Work required
Each record below should be given again exactly as it reads.

Study material
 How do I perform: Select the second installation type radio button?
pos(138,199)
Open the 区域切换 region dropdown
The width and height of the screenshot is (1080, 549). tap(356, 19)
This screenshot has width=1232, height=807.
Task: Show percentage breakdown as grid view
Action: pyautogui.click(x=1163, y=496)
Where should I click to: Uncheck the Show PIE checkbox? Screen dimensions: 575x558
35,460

Output
 How do I perform: Select the second installation type radio button?
pos(138,199)
Open the 区域切换 region dropdown
The width and height of the screenshot is (1080, 549). tap(356, 19)
This screenshot has width=1232, height=807.
Task: Show percentage breakdown as grid view
Action: pyautogui.click(x=1163, y=496)
Where should I click to: Uncheck the Show PIE checkbox? Screen dimensions: 575x558
35,460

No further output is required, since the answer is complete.